Sin #5 If your prologue is written in a totally different style and voice that is never tied back into the main story…
Pretty self-explanatory.

Sin #6 If your prologue is über-condensed world-building…
World-building is generally one of those things, like backstory, that can and should be folded into the narrative. Sometimes it might be necessary to do a little world-building, but think “floating words in Star Wars.” The yellow floating words that drift off into space help the reader get grounded in the larger picture before the story begins. But note the floating words are not super-detailed Tolkien world-building.

Sin #7 If your prologue is there solely to “set the mood…”
We have to set the mood in Chapter One anyway, so like the hook, why do it twice?

Then Kristen followed with the virtues of prologues: 

Virtue #1 Prologues can be used to resolve a time gap with information critical to the story.
Genre will have a lot to do with whether one uses a prologue or not. Thrillers generally employ prologues because what our hero is up against may be an old enemy.

This was true for the prologue I wrote for Boxes For Beds. A modern-day crime was tied to one that had happened 30 years prior and it was important that the reader know that.

Kristen: Prologues are used a lot in thrillers and mysteries to see the crime or event that sets off the story. Readers of these genres have been trained to read prologues and generally won’t skip. Yet, still? Keep it brief. Reveal too much and readers won’t want to turn pages to learn more.

Virtue # 2 Prologues can be used if there is a critical element in the backstory relevant to the plot.
The first Harry Potter book is a good example of a book that could have used a prologue, but didn’t (likely because Rowling knew it would likely get skipped). Therese Walsh in her blog Once Before A Time Part 2 said this:

J.K. Rowling’s Harry Potter and the Sorcerer’s Stone is told in a close 3rd person POV (Harry’s), but her first chapter is quite different, told when Harry is a baby and switching between omniscient and 3rd person POVs (Mr. Dursley’s and Dumbledore’s). Rowling may have considered setting this information aside as a prologue because of those different voices and the ten-year lag between it and the next scene, but she didn’t do it. The info contained in those first pages is critical, it helps to set the story up and makes it more easily digested for readers.

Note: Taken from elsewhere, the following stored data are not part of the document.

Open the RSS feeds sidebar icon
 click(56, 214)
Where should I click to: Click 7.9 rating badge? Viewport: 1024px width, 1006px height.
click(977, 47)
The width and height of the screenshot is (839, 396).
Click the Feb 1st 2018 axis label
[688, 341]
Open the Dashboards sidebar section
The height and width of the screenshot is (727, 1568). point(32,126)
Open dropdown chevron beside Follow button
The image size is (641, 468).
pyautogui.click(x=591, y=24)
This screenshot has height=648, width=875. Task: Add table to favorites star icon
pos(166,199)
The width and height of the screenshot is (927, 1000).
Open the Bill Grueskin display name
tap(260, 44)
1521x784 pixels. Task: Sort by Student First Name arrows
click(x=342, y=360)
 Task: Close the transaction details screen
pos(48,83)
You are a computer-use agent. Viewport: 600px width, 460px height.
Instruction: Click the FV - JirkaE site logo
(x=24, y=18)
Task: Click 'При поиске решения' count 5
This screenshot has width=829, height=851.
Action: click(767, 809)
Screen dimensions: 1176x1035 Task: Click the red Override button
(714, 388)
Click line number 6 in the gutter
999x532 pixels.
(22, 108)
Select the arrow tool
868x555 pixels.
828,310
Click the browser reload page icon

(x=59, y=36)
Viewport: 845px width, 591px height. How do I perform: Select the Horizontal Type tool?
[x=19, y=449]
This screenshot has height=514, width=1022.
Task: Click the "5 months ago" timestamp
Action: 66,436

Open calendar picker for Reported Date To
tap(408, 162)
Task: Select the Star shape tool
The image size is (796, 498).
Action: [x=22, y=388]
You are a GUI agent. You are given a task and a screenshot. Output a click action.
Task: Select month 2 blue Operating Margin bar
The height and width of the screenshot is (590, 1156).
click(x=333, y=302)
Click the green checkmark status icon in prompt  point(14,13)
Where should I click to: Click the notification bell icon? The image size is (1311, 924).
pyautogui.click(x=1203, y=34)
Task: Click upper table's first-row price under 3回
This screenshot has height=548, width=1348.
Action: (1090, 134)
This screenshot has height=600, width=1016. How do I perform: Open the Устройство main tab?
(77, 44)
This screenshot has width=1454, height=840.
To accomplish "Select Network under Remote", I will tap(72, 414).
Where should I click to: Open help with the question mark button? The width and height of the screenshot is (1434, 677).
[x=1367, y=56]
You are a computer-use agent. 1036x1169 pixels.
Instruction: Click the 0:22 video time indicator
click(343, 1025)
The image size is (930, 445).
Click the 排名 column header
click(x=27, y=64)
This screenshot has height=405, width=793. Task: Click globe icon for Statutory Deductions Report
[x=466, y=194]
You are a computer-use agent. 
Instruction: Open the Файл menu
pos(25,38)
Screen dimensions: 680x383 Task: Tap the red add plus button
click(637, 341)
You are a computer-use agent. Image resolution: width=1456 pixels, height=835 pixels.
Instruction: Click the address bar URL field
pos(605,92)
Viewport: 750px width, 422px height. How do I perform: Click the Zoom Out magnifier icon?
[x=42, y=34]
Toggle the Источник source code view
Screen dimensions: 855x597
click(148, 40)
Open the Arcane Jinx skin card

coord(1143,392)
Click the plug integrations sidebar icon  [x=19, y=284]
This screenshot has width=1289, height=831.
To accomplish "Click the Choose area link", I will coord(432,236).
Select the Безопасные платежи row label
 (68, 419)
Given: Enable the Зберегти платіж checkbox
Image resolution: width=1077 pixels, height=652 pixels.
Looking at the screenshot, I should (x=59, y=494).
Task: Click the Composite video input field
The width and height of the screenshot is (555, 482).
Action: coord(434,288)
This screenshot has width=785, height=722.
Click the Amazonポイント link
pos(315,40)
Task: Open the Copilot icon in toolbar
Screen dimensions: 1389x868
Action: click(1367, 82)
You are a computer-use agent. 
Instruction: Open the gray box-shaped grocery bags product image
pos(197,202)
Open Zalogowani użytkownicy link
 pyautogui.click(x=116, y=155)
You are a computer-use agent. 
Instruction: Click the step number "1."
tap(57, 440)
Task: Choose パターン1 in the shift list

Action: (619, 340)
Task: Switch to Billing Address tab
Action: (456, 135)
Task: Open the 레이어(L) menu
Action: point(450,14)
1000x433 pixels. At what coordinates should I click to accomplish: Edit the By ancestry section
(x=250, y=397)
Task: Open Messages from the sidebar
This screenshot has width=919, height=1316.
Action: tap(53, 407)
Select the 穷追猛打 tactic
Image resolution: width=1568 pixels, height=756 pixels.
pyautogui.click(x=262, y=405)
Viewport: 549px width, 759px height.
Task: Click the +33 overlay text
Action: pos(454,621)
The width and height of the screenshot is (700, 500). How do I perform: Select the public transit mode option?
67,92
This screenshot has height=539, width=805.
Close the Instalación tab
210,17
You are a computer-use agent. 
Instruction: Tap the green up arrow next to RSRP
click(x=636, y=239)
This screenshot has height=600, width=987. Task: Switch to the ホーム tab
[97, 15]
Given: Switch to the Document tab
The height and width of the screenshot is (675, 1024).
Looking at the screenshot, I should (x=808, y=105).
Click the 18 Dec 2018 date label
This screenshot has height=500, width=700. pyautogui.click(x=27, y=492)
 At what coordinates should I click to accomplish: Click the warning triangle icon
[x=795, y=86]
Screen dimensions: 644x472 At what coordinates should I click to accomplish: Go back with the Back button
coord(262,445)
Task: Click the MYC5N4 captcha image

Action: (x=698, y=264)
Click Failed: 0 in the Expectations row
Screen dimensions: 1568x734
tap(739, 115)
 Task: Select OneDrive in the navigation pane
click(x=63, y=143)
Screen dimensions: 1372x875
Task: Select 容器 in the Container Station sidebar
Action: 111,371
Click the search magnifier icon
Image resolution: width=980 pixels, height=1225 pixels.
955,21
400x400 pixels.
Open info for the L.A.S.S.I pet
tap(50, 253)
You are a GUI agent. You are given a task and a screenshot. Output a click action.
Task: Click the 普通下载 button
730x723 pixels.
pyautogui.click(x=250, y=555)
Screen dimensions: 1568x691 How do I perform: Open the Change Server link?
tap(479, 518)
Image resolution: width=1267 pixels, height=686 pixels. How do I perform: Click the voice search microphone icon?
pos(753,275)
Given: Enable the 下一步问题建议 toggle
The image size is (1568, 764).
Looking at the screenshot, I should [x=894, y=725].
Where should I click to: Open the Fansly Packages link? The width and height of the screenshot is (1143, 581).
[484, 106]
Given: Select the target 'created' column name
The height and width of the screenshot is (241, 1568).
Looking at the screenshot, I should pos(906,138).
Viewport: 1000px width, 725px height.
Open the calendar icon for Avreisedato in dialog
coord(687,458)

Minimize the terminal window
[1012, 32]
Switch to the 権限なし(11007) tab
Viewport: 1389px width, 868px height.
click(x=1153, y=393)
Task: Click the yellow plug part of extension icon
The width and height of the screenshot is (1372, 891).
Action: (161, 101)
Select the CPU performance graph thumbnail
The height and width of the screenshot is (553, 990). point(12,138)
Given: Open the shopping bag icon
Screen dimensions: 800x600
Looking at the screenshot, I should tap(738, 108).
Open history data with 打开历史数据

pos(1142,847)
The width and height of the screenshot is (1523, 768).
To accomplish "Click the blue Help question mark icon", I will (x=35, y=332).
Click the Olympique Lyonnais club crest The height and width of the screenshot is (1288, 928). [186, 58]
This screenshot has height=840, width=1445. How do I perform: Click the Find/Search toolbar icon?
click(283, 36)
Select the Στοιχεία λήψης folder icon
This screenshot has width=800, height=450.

Prologues, when done properly can be amazing literary devices. Yet, with a clear reader propensity to skip them, then that might at least make us pause before we decide our novel must have one. Make sure you ask yourself honest questions about what purpose these pages are really serving. Are they an essential component of a larger whole? Or are you using Bondo to patch together a weak plot?

Two factory workers are talking. The woman says, “I can make the boss give me the day off.”

The man replies, “And how would you do that?”

The woman says, “Just wait and see.” She then hangs upside down from the ceiling. The boss comes in and says, “What are you doing?”

The woman replies, “I’m a light bulb.” The boss then says, “You’ve been working so much that you’ve gone crazy. I think you need to take the day off.”

The man starts to follow her and the boss says, “Where are you going?” The man says, “I’m going home, too. I can’t work in the dark.”

2 thoughts on “Writing Tips”

    1. Thanks for stopping by Myra. I appreciated Kristen’s advice about prologues. The use of them has been all over the place in some books and her points sure made sense. I recently read a book that had a prologue and an epilogue that were so loosely tied to the main story I wondered why the author used them at all. It needs to make sense to have one.